# [Exercise aim]
Each line with the string "Image" is to be copied from the records below.

# [Data]
--------------------

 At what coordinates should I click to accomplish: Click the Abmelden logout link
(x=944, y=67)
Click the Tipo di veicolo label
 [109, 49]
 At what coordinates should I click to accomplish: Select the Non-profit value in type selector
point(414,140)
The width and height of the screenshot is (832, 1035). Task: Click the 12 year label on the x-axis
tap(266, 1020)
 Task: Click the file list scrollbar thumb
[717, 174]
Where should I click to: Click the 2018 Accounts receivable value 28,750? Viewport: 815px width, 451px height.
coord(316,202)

--------------------

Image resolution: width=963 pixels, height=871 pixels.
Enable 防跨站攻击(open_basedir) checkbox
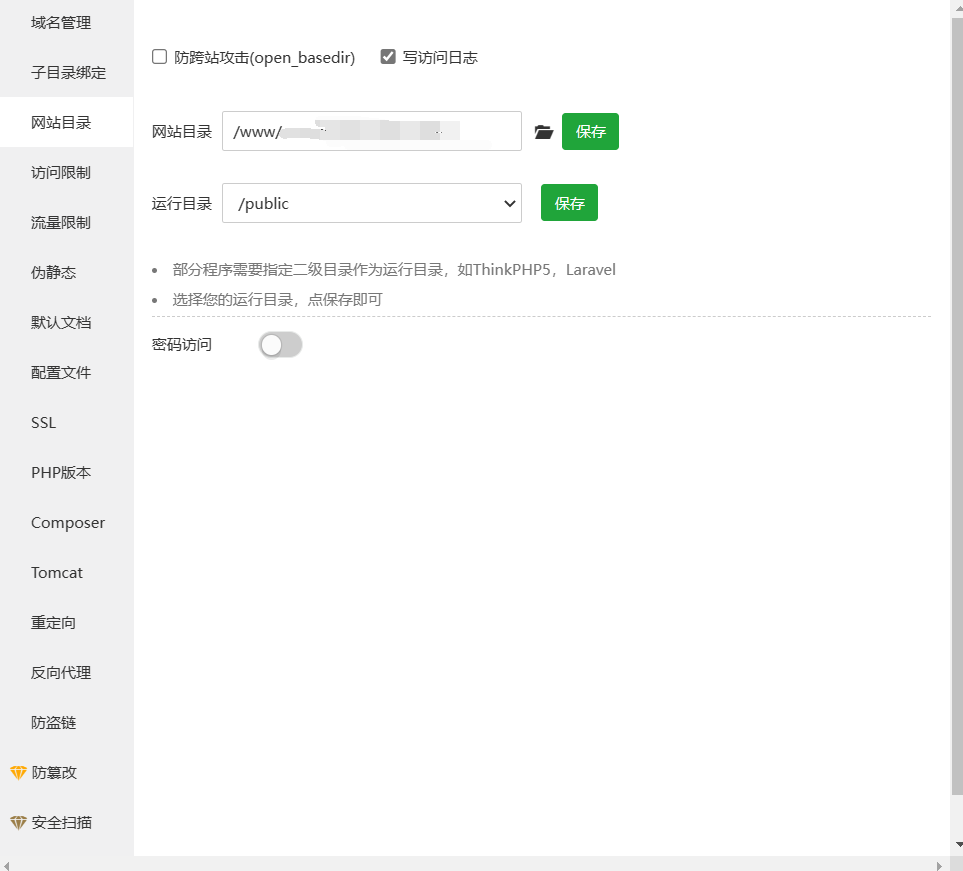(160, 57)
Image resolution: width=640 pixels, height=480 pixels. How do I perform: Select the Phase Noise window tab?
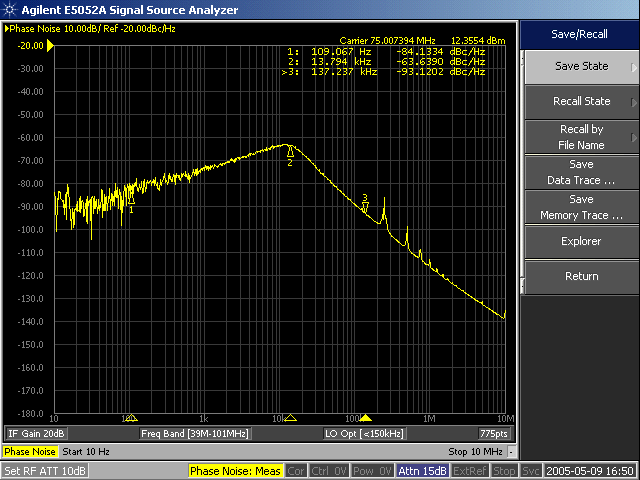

--------------------

# [Reply to the exercise]
Image resolution: width=963 pixels, height=871 pixels.
Image resolution: width=640 pixels, height=480 pixels. How do I perform: Select the Phase Noise window tab?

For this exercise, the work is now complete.